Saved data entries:

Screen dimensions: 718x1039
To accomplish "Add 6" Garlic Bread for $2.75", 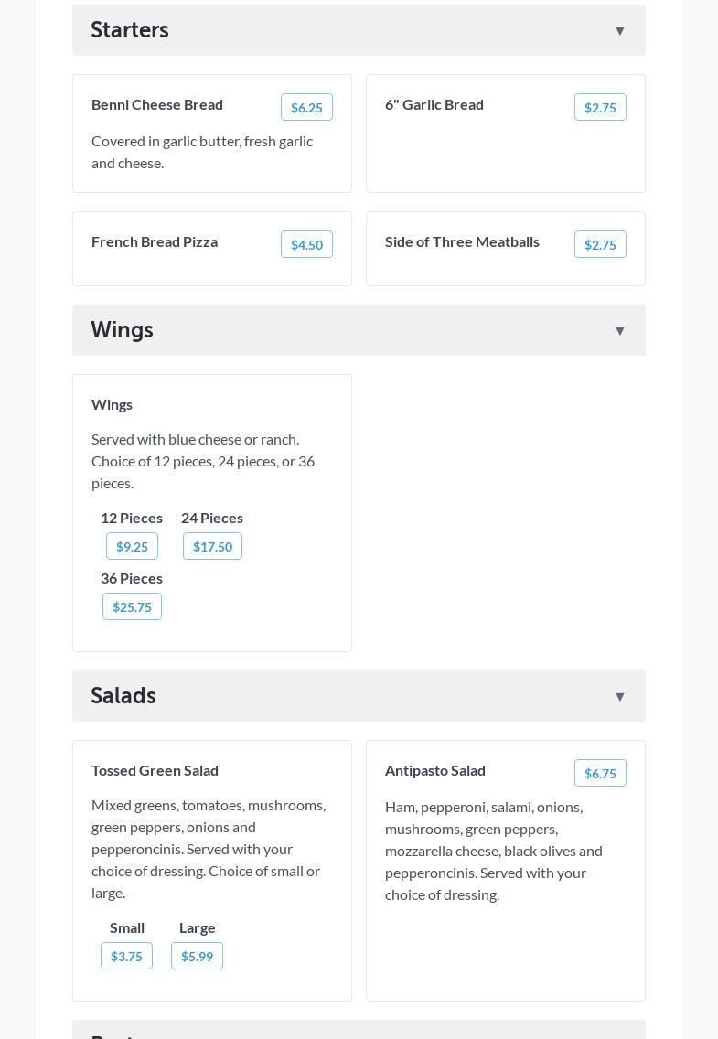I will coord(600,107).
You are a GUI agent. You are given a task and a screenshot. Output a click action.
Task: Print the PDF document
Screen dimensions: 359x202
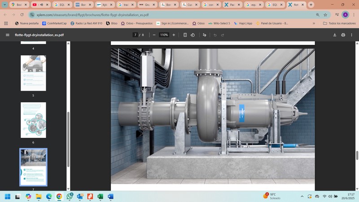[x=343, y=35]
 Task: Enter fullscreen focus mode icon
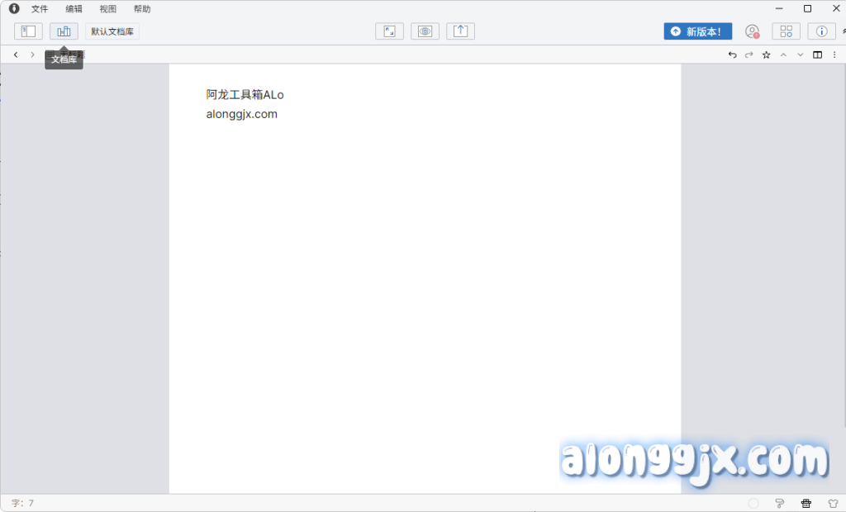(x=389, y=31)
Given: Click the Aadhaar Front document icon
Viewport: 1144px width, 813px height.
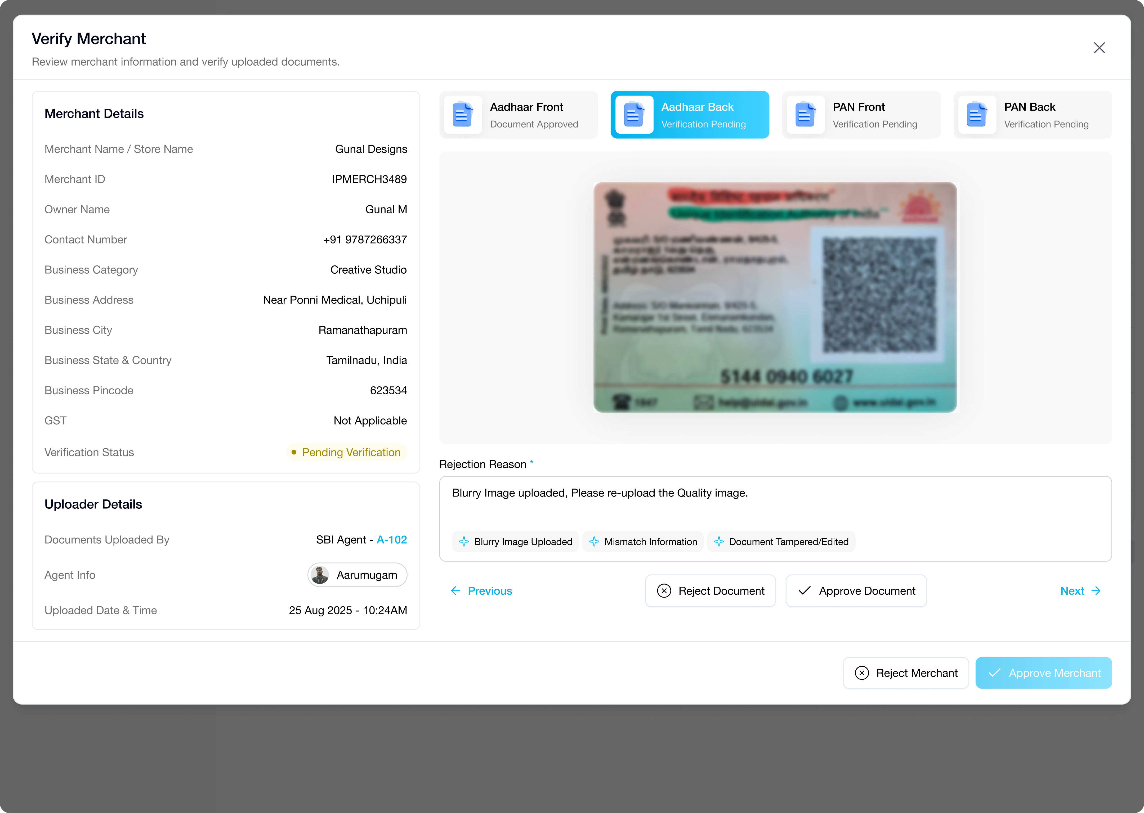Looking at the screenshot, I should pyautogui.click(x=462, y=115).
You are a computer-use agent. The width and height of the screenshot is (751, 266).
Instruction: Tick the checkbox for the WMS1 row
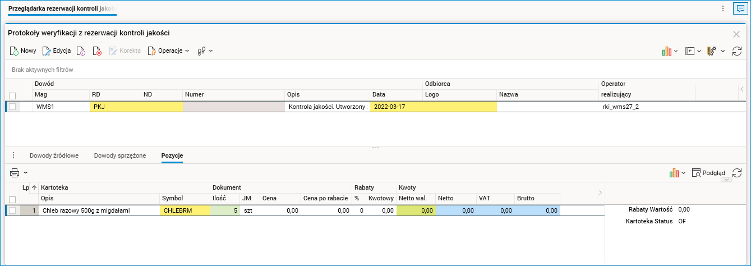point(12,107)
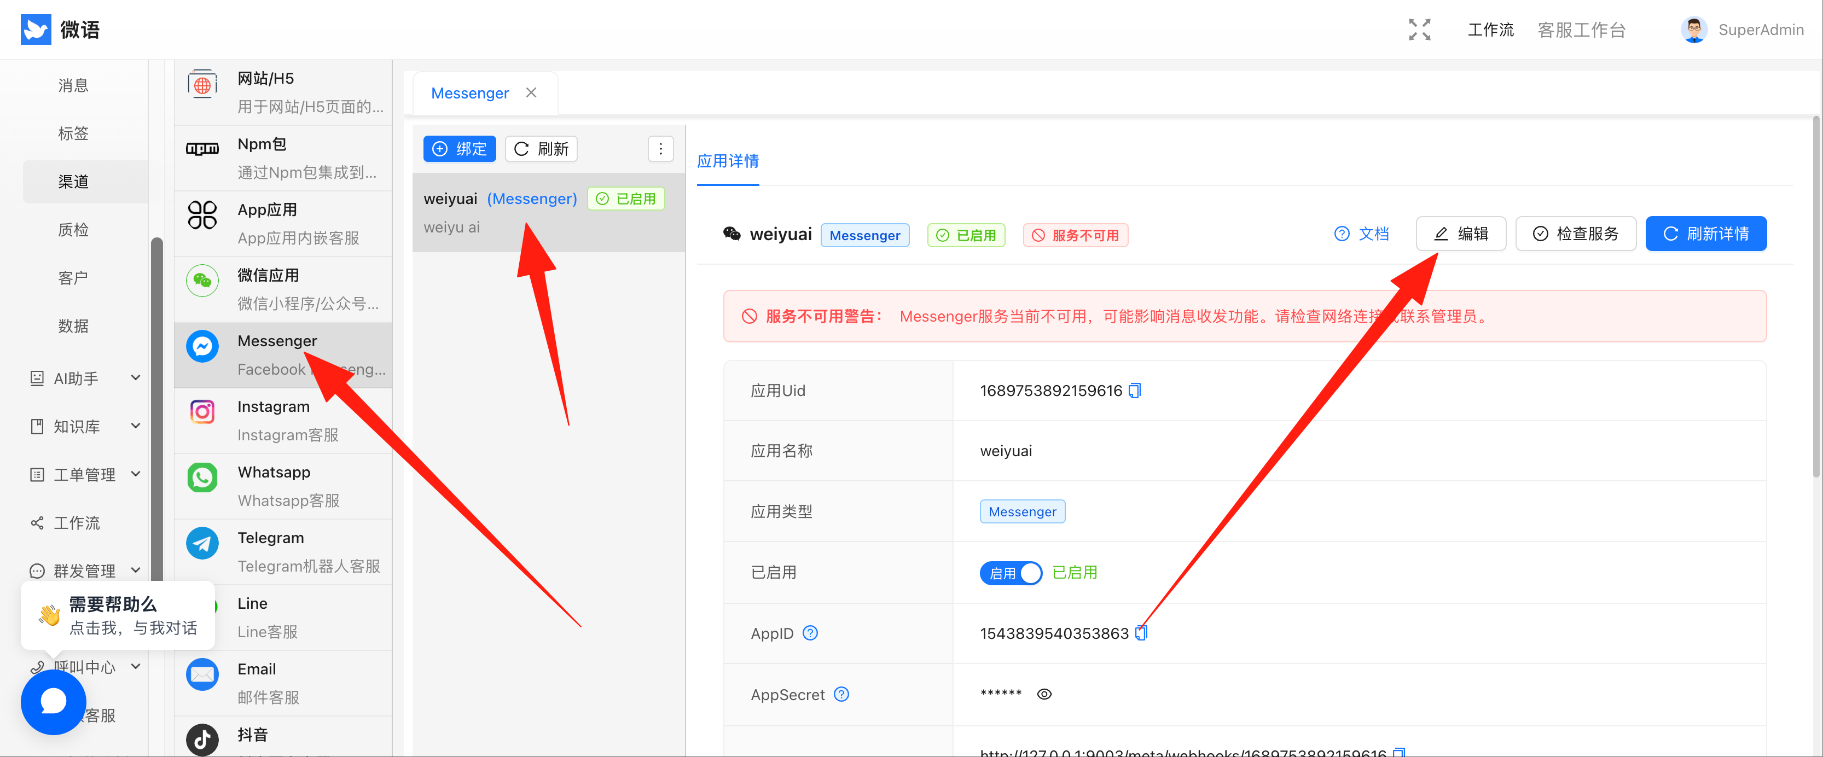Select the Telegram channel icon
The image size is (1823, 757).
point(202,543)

Requirement: Copy the data above word for word, starting at the line that contains "You are a GUI" and ending after the line that contains "(x=389, y=31)". Leave out the pictures.

Expected output:
You are a GUI agent. You are given a task and a screenshot. Output a click action.
Task: Print the PDF document
Screen dimensions: 359x202
[x=343, y=35]
 Task: Enter fullscreen focus mode icon
(x=389, y=31)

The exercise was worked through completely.